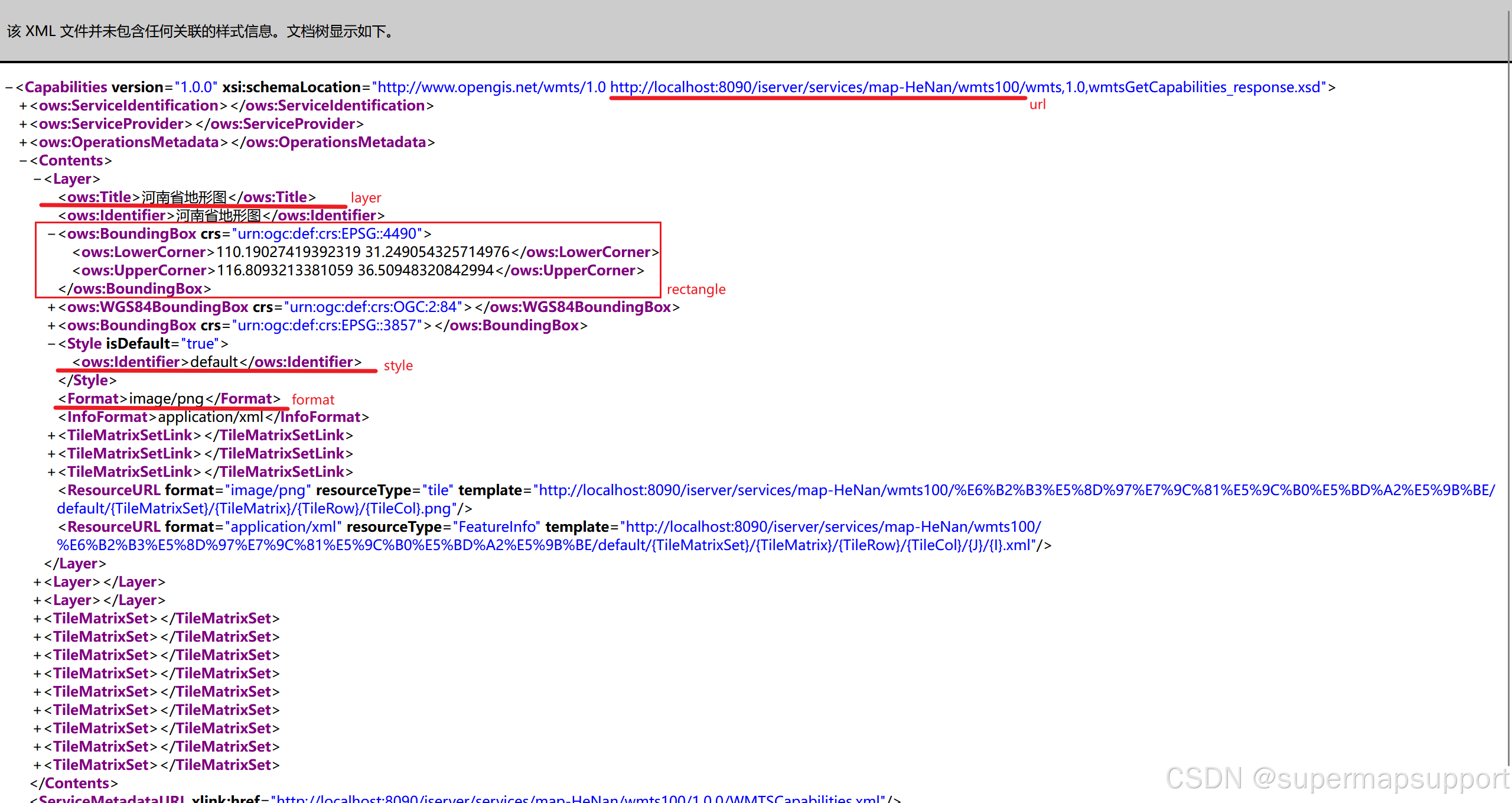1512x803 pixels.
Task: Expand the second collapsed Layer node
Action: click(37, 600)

*****

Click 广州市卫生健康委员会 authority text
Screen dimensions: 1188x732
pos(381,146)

*****

#### WHAT YOU SHOULD DO:
Please count the lines of the items above that contain the word "collapsed", with case mattering, and give only the number.

#### COMPLETE ANSWER:
1